An unfocused mind represents a significant challenge observed among working children, manifesting in difficulties with concentration and learning. These children frequently exhibit signs of fatigue and intellectual disarray, which hinder their ability to engage effectively in educational pursuits. According to feedback from school teachers and officials, the academic performance of many working children falls below that of their peers, indicating a disparity in learning levels. These observations underscore the detrimental impact of labor-related fatigue and cognitive strain on the educational attainment and cognitive development of working children.

“I have seen many times in the classroom that the teacher talks to them about different contexts. But they do not pay attention to what the teacher says because they either have been working till late last night or have been beaten, etc. I mean, these children are not mentally and emotionally comfortable to sit in the classroom and learn, so they are weak in the field of learning” (Official interview with a social worker).

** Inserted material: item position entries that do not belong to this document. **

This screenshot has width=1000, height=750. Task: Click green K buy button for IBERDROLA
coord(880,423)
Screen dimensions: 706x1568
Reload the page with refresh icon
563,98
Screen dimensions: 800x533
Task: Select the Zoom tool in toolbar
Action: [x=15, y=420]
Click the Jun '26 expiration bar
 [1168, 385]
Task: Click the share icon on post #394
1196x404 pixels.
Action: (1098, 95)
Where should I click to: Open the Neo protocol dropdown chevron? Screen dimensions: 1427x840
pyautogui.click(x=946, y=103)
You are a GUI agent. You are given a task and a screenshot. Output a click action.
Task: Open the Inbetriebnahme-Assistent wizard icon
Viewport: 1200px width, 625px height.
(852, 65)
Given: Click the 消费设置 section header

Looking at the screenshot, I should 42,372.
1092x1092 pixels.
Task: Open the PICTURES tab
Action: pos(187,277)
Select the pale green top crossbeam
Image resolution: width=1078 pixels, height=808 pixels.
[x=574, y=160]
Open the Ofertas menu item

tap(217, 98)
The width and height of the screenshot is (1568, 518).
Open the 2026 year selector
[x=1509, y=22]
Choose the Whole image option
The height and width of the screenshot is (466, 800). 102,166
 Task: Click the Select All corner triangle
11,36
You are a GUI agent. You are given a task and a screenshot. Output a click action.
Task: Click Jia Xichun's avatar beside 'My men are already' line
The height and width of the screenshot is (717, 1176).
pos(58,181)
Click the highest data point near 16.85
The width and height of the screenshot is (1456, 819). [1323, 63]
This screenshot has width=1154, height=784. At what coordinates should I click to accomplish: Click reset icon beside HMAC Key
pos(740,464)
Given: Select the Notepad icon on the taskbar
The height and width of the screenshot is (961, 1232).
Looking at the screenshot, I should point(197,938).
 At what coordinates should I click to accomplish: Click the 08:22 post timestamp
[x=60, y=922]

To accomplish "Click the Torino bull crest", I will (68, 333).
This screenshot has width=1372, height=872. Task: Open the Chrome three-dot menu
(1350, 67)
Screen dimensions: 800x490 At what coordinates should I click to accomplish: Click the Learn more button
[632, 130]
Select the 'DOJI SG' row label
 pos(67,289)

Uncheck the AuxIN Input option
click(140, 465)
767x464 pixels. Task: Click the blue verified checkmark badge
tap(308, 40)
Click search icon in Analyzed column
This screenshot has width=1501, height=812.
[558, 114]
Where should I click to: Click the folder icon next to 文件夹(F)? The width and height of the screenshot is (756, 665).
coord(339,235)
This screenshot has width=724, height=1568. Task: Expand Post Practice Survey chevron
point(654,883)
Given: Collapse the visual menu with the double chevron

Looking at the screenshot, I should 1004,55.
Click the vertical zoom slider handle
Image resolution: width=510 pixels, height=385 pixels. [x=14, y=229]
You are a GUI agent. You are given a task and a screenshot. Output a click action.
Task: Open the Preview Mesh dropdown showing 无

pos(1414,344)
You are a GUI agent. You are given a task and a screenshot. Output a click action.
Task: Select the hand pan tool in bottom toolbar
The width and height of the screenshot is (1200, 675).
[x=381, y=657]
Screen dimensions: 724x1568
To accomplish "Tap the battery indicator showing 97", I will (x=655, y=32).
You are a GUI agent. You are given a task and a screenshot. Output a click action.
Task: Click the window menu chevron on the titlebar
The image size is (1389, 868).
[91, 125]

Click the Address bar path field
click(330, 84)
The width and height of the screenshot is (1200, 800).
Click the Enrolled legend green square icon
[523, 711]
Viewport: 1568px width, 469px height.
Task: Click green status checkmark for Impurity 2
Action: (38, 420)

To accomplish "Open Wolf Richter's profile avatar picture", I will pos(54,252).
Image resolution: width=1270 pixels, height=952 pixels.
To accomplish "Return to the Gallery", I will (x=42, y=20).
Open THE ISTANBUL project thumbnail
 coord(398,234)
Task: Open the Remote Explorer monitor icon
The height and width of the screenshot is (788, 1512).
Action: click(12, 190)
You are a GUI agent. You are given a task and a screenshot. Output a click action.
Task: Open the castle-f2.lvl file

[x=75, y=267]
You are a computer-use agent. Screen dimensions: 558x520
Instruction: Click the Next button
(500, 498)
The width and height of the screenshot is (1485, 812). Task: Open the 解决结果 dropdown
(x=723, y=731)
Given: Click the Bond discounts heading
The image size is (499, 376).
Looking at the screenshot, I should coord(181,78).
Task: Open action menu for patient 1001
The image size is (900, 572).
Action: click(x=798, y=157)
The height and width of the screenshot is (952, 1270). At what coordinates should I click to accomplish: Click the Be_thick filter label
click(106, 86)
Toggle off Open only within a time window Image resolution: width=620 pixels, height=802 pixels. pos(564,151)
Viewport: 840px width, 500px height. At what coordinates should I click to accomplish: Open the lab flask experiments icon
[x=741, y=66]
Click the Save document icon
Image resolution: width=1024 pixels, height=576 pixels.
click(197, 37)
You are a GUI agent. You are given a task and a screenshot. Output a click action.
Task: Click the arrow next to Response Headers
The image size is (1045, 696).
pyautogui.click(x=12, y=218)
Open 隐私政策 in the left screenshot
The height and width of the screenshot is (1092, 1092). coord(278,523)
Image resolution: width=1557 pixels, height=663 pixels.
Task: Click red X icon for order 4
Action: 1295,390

“They are weak in different fields, because they don’t have physical and mental support, they don’t know social issues well, and they have family problems that follow them even to school. We want to teach them something, but they are not focused as if their body is here, but their mind is somewhere else” (Official interview with a social worker).

Disrupted sociability

Disrupted sociability emerges as a prominent feature of the behavioral profile observed among working children in this study. These children exhibit a latent sense of resentment towards the broader society, perceiving themselves as separate from and perhaps marginalized by societal norms. This sentiment manifests in various behaviors indicative of social dysfunction, including bullying, acts of aggression and violence, and engagement in reprehensible social conduct. Additionally, working children demonstrate a tendency to disregard the property rights of others, cultivate strained relationships, and exhibit stubborn and vindictive tendencies. Moreover, they engage in out-group self-censorship, inhibiting their authentic expression within social contexts.

Negative social role modeling

Interaction with working children reveals a concerning trend wherein many gravitate towards individuals who exhibit antisocial behaviors as role models. This phenomenon, undoubtedly influenced by the challenging work and living conditions they endure, underscores the complex interplay between environment and behavior. Through close observation of these children and their tendency to repeat similar antisocial behaviors, we found that they consider these norm-breaking behaviors powerfully and interesting.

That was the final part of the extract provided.